# start of SELECTED PASSAGE
I am so grateful that the gospel writers, and Mark in particular, did not too much romanticize the disciples and the Twelve. To have this motley collection of alternately courageous and perfidious, ambitious and deferential, insightful and thick-as-a-brick human beings be the foundation upon which the church is built is eminently reassuring. In a sense, the scandal of their humanity is proof of the Scripture’s fundamental veracity and consistency. In this book, in other words, and in the heart of its God, you don’t even have to be close to perfect. You can betray your friends, you can try to get a better position with the Boss than your companions, you can miss the point over and over again until the teacher’s exasperation is evident. It just doesn’t matter to the God of this narrative, for whom weakness is strength. God himself, in the matter of incarnation, chose to be a peasant artisan in a country dominated by a foreign military power, not a ruler, not a part of the ruling or dominant class.You want a revisionist gospel? Read self-help books, Left Behind, or watch Passion of the Christ. Here, at least, big losers can be bigger winners, runts become lions of faith, and political enemies become table companions.



Even now, at the end of the narrative, captured by Luke in the first chapter of Acts (above) and echoed in the passage from Matthew 28 that ends his gospel, even after the roads of Galilee and Judea, the feeding of the multitudes, his calming the lake, his healing the sick and even raising the dead; after Calvary, and Easter and numerous appearances, the meaning of Jesus and the new vision of God’s universal empire of mercy and equality is lost on the twelve, who ask aloud about the restoration of the political reign of David and the supremacy of Israel, and who even now, in Matthew’s terse, crashing verb, doubt.


Thanks, guys. You’re a good mirror in which to behold one’s Easter self each year.
# end of SELECTED PASSAGE
§ **WRITTEN INSTRUCTION A**
Please render the rows, from their first line through the line containing "coord(916,350)", as a two-column CSV headed "request" and "answer". Give one row for each request, with its text and its answer each in one quoted field, turn line breaks into spaces, and leave out the pictures.
The rows come from a different source than the passage on the disciples.
# start of DATA SUPPLIED
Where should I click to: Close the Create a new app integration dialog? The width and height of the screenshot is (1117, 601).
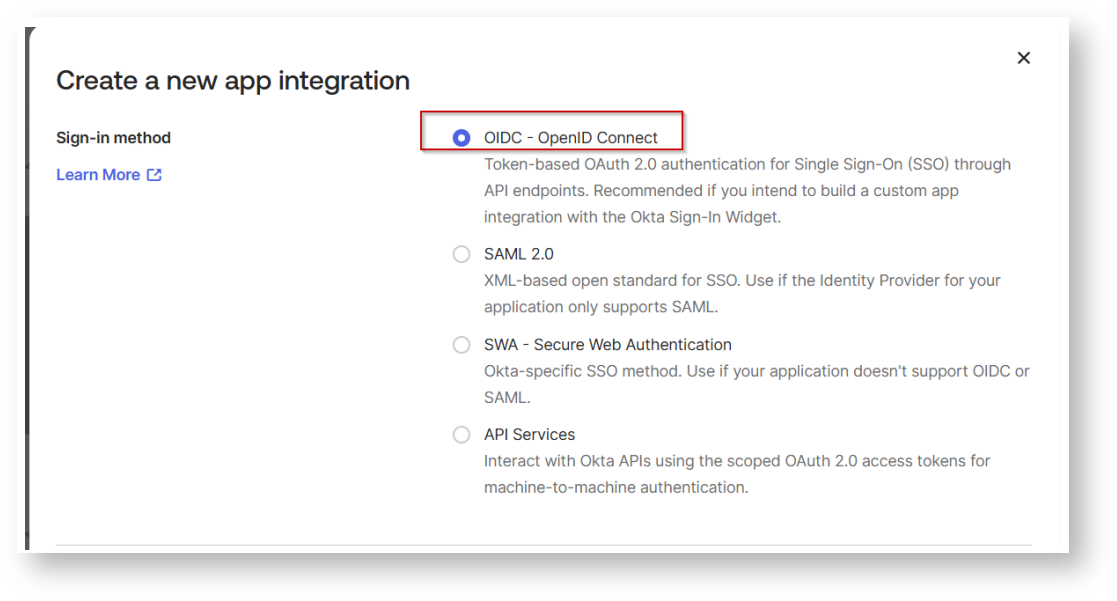(1023, 58)
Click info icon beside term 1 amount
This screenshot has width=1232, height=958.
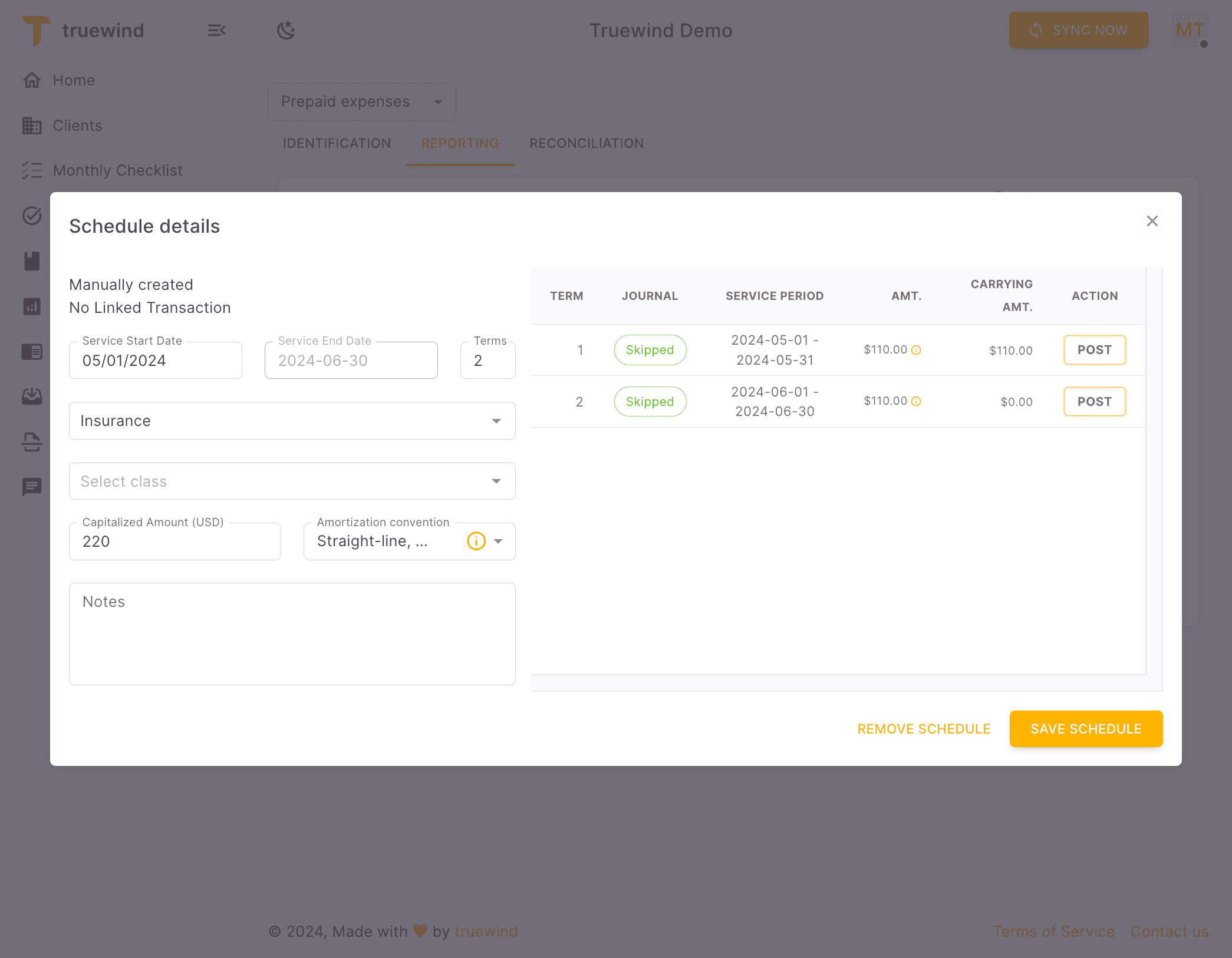coord(916,350)
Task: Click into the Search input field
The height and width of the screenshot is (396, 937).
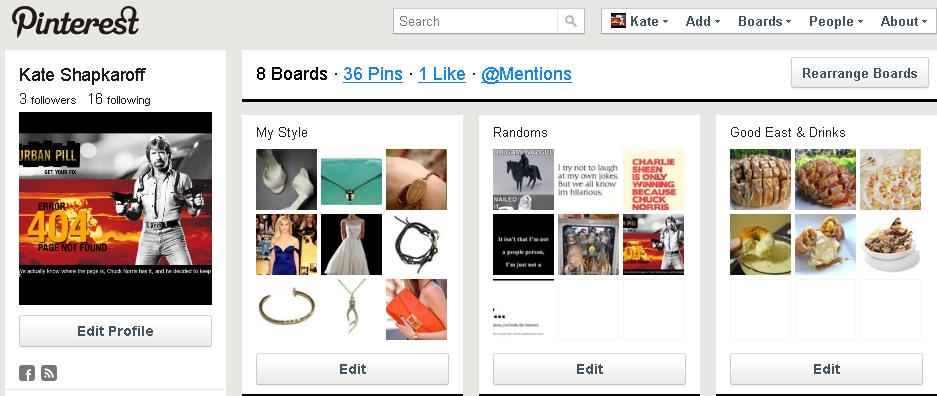Action: [x=476, y=22]
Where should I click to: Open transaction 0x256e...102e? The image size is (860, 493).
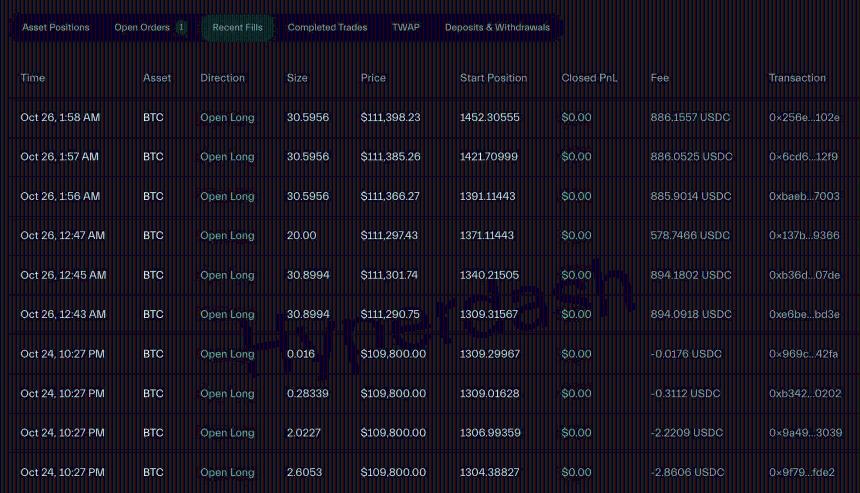click(804, 118)
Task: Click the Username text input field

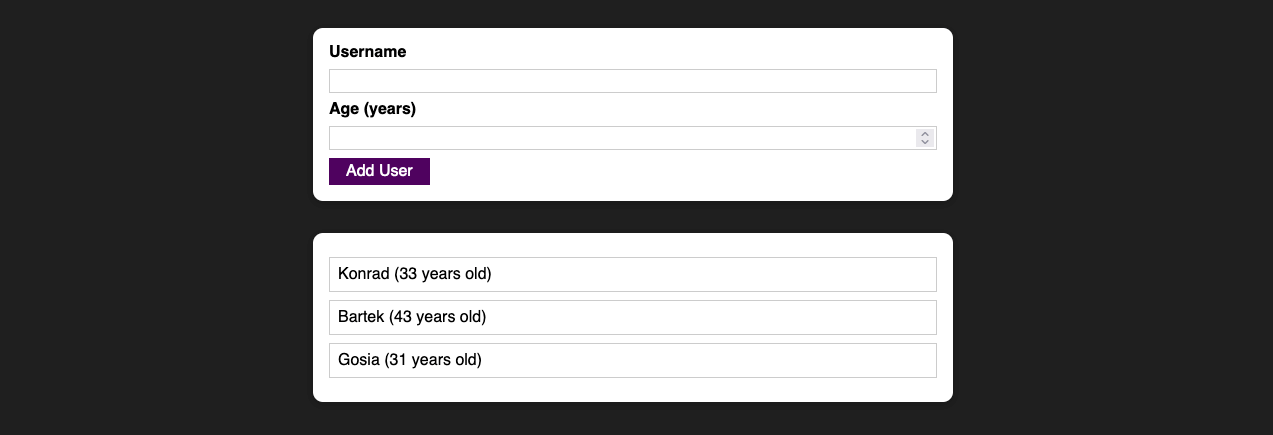Action: point(632,81)
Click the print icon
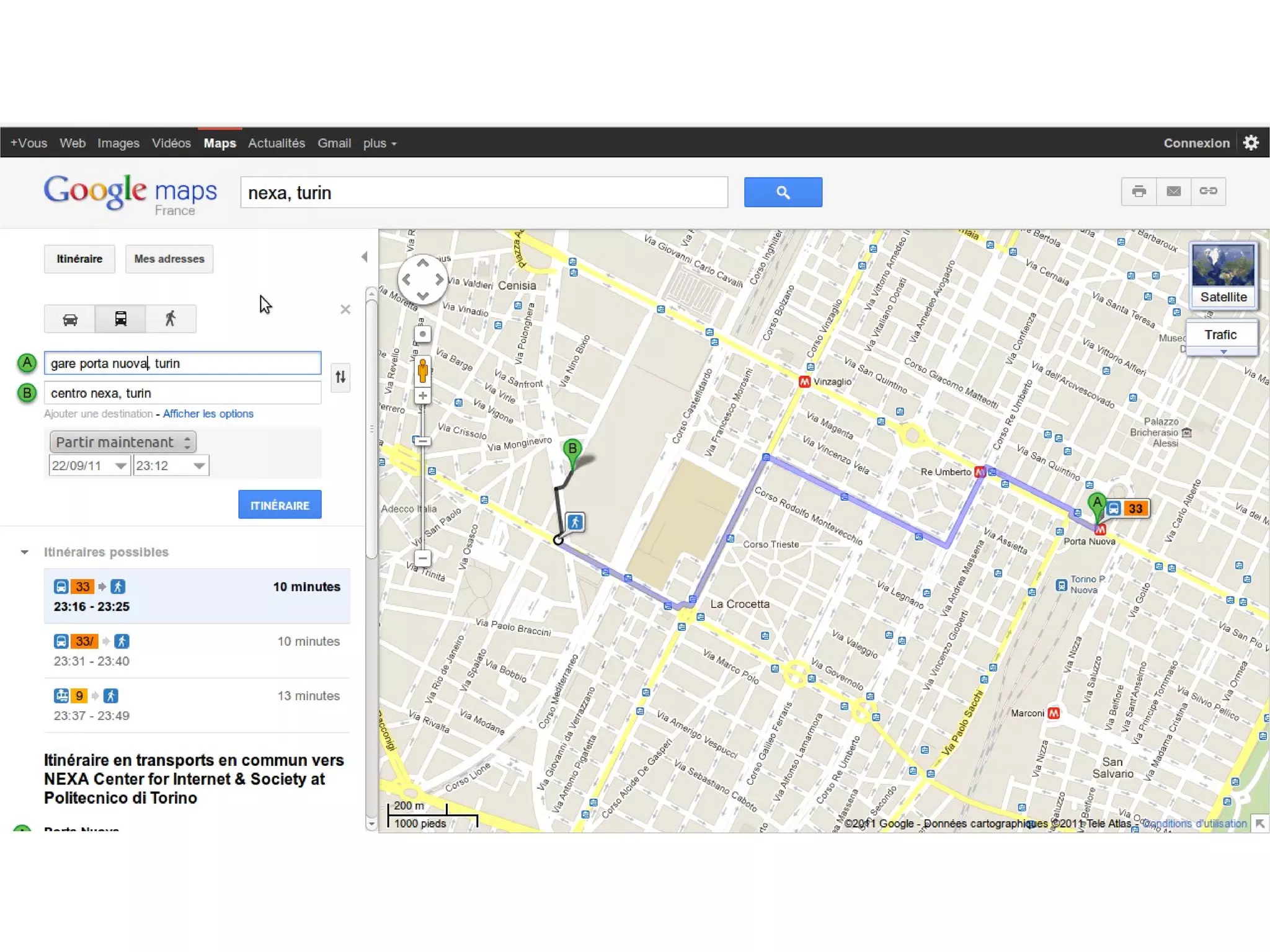Screen dimensions: 1270x952 point(1139,191)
# end of DATA SUPPLIED
§ **WRITTEN INSTRUCTION B**
In the passage on the disciples, change "multitudes" to "crowds" and write out the part from "Even now, at" to "crashing verb, doubt.".

§ **FINAL ANSWER A**
request,answer
"Where should I click to: Close the Create a new app integration dialog? The width and height of the screenshot is (1117, 601).","(1023, 58)"
"Click info icon beside term 1 amount This screenshot has width=1232, height=958.","coord(916,350)"

§ **FINAL ANSWER B**
Even now, at the end of the narrative, captured by Luke in the first chapter of Acts (above) and echoed in the passage from Matthew 28 that ends his gospel, even after the roads of Galilee and Judea, the feeding of the crowds, his calming the lake, his healing the sick and even raising the dead; after Calvary, and Easter and numerous appearances, the meaning of Jesus and the new vision of God’s universal empire of mercy and equality is lost on the twelve, who ask aloud about the restoration of the political reign of David and the supremacy of Israel, and who even now, in Matthew’s terse, crashing verb, doubt.